Это невольное движение испортило все дело: Башка даже пожалел, что Фигура не умерла, и озлился на себя, зачем напрасно терял время в этом подвале. Главное, Башка почувствовал себя как-то необыкновенно глупо, и ему сделалось совестно даже пред выздоравливающей.
Наступила новая полоса. Башка начал теперь пропадать по целым дням и являлся на квартиру к Медальону только вечером. Выздоровление Фигуры подвигалось вперед быстрыми шагами, молодой организм брал свое, она уже могла сидеть на постели и все придумывала разные необыкновенные кушанья.
— Знаете, что мне кажется? — говорила однажды Фигура, когда Медальон и Башка сидели у топившейся печки и мечтали. — Мне кажется, что я родилась во второй раз… Я как-то проснулась здесь днем одна, и вдруг мне представилось, что я маленькая девочка, совсем маленькая, когда ходила в коротеньких платьицах и в панталонах с кружевной оборочкой. Да… Это так было смешно. И рубашка на мне была такая тонкая и чистая, настоящая батистовая, летнее платьице из дешевенькой кисеи с маленькими такими розовыми мушками, а волосы на голове были подвязаны одной ленточкой, — и больше ничего. Ведь это во сне все… да. И сама я такая легкая сделалась, и хорошо мне так, что я даже засмеялась про себя.

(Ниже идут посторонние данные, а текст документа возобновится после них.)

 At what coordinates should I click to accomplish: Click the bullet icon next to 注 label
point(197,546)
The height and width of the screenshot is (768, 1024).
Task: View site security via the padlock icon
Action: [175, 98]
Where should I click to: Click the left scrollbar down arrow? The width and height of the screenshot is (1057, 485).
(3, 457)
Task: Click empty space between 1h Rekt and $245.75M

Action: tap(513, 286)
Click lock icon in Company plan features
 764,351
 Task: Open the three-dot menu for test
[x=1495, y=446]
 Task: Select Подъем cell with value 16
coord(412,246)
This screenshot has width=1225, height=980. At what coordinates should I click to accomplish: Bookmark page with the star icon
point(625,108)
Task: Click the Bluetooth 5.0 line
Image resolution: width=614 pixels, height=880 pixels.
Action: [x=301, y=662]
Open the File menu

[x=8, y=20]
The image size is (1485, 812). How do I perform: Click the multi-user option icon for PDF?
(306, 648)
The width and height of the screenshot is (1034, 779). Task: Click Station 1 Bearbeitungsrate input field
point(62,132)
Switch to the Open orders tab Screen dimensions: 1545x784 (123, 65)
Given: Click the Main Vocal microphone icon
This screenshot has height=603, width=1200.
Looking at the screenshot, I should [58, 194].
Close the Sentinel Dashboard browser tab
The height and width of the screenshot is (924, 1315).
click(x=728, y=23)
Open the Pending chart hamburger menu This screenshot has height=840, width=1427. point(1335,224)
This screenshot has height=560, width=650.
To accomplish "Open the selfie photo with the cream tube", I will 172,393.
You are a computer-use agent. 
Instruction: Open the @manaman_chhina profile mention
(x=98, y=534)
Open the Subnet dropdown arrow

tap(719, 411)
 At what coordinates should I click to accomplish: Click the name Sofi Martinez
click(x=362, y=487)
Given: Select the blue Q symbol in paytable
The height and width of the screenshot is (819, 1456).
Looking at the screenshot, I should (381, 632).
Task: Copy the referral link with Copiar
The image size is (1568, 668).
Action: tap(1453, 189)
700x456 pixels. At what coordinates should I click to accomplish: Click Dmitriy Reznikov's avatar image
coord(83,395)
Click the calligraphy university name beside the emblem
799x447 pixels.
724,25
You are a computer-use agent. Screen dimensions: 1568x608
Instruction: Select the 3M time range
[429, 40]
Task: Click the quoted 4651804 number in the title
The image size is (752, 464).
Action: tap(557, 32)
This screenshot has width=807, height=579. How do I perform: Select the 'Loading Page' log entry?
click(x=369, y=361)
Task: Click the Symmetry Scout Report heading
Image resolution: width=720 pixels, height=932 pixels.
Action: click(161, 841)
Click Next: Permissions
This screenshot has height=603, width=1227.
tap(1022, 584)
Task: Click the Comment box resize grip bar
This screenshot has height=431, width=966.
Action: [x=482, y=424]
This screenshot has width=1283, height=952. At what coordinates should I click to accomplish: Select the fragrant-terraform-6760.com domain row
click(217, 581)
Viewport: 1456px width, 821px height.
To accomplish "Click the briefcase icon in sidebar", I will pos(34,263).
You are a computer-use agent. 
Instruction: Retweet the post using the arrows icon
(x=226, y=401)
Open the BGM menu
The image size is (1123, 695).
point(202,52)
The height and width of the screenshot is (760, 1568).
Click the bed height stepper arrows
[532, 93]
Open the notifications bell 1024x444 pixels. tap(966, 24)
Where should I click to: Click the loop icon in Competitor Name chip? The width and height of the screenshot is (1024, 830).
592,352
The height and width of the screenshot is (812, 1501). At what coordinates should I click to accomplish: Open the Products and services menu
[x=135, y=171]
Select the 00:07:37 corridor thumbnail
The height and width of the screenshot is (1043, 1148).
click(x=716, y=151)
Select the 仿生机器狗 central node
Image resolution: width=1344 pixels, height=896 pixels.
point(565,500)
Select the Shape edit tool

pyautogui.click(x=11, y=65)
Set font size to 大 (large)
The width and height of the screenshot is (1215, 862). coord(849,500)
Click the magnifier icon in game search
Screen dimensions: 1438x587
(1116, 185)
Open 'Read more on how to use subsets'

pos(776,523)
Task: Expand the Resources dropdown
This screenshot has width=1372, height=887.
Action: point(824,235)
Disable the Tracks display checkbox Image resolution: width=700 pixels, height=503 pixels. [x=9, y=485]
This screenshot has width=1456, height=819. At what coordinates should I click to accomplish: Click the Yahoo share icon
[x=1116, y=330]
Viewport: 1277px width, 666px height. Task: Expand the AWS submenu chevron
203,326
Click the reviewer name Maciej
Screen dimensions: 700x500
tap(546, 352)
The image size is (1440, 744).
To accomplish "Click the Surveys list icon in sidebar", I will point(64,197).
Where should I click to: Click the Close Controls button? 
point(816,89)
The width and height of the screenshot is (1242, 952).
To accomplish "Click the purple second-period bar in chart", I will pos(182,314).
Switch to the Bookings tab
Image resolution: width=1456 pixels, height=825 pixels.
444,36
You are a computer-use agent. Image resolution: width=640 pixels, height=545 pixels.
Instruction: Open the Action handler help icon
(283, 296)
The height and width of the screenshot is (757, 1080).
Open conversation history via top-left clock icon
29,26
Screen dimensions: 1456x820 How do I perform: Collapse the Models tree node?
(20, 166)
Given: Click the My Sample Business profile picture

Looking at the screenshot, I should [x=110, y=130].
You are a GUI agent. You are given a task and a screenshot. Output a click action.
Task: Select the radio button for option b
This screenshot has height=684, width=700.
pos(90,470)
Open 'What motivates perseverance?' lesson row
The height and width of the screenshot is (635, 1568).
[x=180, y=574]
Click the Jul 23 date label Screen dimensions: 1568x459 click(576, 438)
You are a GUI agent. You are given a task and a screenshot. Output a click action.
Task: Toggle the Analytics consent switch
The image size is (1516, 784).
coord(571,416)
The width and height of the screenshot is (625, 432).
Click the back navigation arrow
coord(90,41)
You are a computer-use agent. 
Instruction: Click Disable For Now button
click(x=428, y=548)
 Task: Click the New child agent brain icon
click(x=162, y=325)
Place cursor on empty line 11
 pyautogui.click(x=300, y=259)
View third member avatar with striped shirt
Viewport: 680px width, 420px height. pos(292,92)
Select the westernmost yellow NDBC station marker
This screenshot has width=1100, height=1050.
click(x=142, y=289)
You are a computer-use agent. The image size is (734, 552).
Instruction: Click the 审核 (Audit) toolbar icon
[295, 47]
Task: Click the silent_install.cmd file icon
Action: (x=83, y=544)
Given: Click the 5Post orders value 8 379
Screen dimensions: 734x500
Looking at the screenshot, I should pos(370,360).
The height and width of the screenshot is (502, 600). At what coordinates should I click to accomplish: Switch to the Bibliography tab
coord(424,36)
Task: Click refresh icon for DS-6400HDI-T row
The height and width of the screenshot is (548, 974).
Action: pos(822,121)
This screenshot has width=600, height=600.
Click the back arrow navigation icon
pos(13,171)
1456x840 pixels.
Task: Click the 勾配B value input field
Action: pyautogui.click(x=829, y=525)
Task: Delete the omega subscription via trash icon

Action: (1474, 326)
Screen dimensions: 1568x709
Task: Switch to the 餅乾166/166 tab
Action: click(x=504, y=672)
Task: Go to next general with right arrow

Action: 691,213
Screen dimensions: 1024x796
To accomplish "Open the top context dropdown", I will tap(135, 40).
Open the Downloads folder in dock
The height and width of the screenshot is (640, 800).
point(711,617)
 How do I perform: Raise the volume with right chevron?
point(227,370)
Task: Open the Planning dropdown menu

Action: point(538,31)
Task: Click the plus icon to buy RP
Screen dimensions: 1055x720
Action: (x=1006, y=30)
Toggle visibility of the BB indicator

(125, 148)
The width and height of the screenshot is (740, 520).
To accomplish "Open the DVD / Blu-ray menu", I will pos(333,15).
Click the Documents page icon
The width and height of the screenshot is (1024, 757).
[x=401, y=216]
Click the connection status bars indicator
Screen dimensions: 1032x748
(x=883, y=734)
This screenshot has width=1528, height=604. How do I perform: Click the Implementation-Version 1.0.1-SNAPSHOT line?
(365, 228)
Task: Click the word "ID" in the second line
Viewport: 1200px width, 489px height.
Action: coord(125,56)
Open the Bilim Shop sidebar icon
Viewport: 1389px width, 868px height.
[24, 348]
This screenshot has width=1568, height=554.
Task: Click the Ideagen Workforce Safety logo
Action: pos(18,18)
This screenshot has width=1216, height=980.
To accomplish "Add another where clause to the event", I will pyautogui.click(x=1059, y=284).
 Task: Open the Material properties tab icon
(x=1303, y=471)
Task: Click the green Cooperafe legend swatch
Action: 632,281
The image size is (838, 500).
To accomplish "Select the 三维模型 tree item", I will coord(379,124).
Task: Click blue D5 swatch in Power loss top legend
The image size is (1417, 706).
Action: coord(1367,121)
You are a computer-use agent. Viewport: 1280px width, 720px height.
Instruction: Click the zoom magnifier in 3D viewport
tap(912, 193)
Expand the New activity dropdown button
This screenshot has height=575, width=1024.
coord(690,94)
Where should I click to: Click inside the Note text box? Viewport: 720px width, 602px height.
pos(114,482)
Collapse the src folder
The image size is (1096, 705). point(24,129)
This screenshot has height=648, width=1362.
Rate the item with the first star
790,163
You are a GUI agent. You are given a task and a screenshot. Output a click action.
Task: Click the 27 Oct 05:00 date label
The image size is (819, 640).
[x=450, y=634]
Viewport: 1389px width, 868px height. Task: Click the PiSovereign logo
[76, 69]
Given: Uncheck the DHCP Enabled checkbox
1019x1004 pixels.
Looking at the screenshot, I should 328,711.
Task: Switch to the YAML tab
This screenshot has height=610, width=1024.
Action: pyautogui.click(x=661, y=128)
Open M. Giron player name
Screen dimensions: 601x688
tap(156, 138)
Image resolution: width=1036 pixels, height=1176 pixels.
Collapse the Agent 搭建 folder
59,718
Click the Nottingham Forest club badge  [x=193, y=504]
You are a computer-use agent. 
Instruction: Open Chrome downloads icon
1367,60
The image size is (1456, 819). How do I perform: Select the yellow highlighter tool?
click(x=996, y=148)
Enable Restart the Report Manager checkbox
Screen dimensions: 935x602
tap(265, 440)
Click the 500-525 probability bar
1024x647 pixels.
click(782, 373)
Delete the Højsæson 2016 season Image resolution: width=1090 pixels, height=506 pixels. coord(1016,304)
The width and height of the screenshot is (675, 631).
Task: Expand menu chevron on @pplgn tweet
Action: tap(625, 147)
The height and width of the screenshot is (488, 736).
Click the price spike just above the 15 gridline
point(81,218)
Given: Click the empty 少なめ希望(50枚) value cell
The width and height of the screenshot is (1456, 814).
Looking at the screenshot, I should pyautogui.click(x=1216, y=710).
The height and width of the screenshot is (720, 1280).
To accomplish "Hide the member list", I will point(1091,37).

Этот рассказ просто взбесил Башку. Он схватил свою шапку и, не сказав никому ни одного слова, убежал из подвала.
— Что это с ним такое сделалось? — недоумевала Фигура.
— А кто его знает, — равнодушно ответил Медальон. — Он ведь вообще довольно странно себя держит.
Башка жестоко пил весь вечер в «Плевне», раскаялся во всех своих вольных и невольных прегрешениях Корнилычу и, облегченный этой добровольной исповедью, дал слово своему закадычному благоприятелю, что больше никогда не заглянет к Медальону.
— Ну их к черту! — коротко заметил Корнилыч.
— Беленькое платьице… Батистовая рубашка… Слышишь? И рубашка беленькая! Ха-ха!.. Говорит, во сне видела… Этакая подлая душонка! И ленточка… тьфу!..
Пьяный Башка проклинал всех баб вообще, а на другой день вечером опять сидел в подвале у Медальона и сурово курил один крючок махорки за другим. Он шел мимо и зашел погреться — не больше. С Фигурой он не говорил ни слова и точно совсем не замечал ее присутствия, а когда уходил, то так сильно хлопнул дверью, что та соскочила с последней своей петли. Это обстоятельство задержало Башку в подвале дольше, чем он предполагал, но он все-таки до конца выдержал характер и не проронил с Фигурой ни одного словечка. Очутившись на улице, Башка долго бродил и все что-то обдумывал, ругаясь про себя.